Il sequestro dello smartphone “copiato” e restituito giustifica l’istanza di riesame

Sussiste l’interesse di chi subisce la misura reale, anche se già tornato in possesso del dispositivo, a verificare la base legale della sua applicazione e la legittimità dei tempi e dei modi della copia forense

di Paola Rossi

Non viene meno l’interesse a impugnare, a fini del suo riesame, la misura cautelare di sequestro probatorio che abbia colpito lo smartphone già restituito dopo l’effettuazione della copia forense di tutti i dati in esso contenuti. Infatti, anche una volta che l’avente diritto sia ritornato in possesso del dispositivo fisico, egli ha comunque diritto a far accertare che, non solo la misura sia stata applicata legittimamente, ma che la scelta di acquisire in modo onnicomprensivo i dati sia essa stessa proporzionata.

Come afferma la Cassazione penale - con la sentenza n. 17312/2024 - la proporzionalità della misura cautelare va motivata compiutamente dal giudice in termini di proporzionalità e adeguatezza anche quando sia reale cioè incidente sul diritto di proprietà e non solo quando limiti la libertà personale dell’indagato a essa sottoposto.

Inoltre, è principio consolidato anche in base alle norme convenzionali in materia di diritti umani che non solo la decisione di disporre la misura limitativa della proprietà deve fondarsi sulla base legale della necessità di perseguire l’interesse pubblico, ma anche la sua esecuzione e durata devono rispondere ai medesimi criteri di adeguatezza e proporzionalità. Criteri che devono essere comprensibili all’indagato attraverso adeguata motivazione del provvedimento con cui si applica, ad esempio, il sequestro probatorio o impeditivo che sia.

Lo smartphone copiato

In particolare la Cassazione in questo caso può affrontare l’entità e i tempi di trattamento dei dati telefonici o informatici e soprattutto data la delicatezza e il carattere personalissimo di essi vanno ampiamente illustrati - per quanto sia possibile - le finalità del sequestro e i criteri di selezione delle informazioni in esso rinvenute o ricercate. Quando tale individuazione anticipata non sia possibile essa va comunque esplicitata in quanto non è consentito acquisire i dati in maniera onnicomprensiva con finalità meramente esplorativa.

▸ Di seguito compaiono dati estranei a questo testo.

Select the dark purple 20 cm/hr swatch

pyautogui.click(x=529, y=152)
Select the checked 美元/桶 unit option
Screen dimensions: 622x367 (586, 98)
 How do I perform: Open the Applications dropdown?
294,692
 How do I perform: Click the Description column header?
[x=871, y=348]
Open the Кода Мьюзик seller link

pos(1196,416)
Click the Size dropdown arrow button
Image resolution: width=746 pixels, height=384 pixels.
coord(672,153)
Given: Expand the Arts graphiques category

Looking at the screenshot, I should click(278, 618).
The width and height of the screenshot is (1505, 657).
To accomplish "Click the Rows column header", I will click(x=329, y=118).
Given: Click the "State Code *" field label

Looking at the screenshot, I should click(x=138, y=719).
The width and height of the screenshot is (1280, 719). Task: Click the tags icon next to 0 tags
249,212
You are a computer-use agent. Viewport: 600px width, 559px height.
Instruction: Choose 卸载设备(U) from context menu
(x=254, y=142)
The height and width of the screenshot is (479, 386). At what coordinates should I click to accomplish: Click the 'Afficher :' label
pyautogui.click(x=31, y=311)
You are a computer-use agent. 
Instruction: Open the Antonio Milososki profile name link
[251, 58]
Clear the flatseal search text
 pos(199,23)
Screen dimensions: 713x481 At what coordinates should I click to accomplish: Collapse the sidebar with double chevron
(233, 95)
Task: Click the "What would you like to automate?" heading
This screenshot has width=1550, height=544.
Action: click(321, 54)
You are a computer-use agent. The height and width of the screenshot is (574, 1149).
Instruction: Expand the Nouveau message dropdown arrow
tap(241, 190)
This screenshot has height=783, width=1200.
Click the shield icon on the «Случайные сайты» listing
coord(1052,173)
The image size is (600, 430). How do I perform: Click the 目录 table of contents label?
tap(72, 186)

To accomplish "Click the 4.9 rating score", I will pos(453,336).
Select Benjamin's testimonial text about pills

Infine, anche il tempo di trattenimento dei dati al fine di analizzarli non può essere concepita ad libitum proprio per il suo aspetto invasivo nell’altrui sfera personale. Ciò è ulteriore conferma dell’interesse a domandare il riesame della misura cautelare che colpisce lo smartphone. La Cassazione indica, infatti, come necessaria l’attività organizzativa che il pubblico ministero deve mettere in atto al fine di predisporre il lavoro investigativo in modo che si svolga nel minor tempo possibile.